Encodes the input audio waveform into discrete codes.
Args:
input_values (`torch.Tensor` of shape `(batch_size, channels, sequence_length)`):
Float values of the input audio waveform.
padding_mask (`torch.Tensor` of shape `(batch_size, sequence_length)`, *optional*):
Mask to indicate valid audio samples.
num_quantizers (`int`, *optional*):
Number of quantizers to use.
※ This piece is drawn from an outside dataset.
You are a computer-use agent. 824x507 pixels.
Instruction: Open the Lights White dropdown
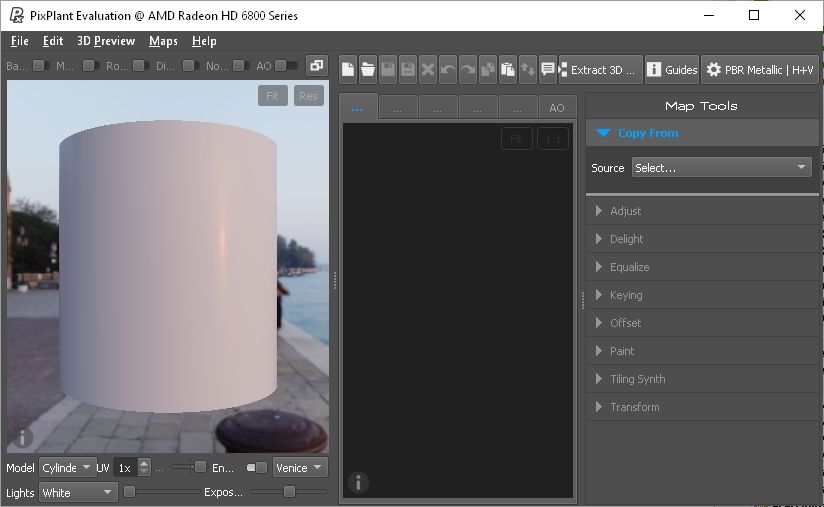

By default, all quantizers are used.
return_dict (`bool`, *optional*):
Whether or not to return a [`~utils.ModelOutput`] instead of a plain tuple.
chunk_duration (`float`, *optional*):
If provided, encode the input waveform in successive chunks of `chunk_duration` seconds while keeping a
streaming KV cache for the causal transformers.
`chunk_duration` must be <= `config.causal_transformer_context_duration`, and
`chunk_duration * config.sampling_rate` must be divisible by `config.downsample_rate`.
Returns:
`MossAudioTokenizerEncoderOutput` or tuple containing audio codes and lengths.
"""
return_dict = return_dict if return_dict is not None else self.config.return_dict
# Handle input shape
if input_values.dim() == 2:
input_values = input_values.unsqueeze(1)
B, _, T = input_values.shape
device = input_values.device
if padding_mask is not None:
input_lengths = padding_mask.sum(dim=-1).long()
else:
input_lengths = torch.full((B,), T, device=device, dtype=torch.long)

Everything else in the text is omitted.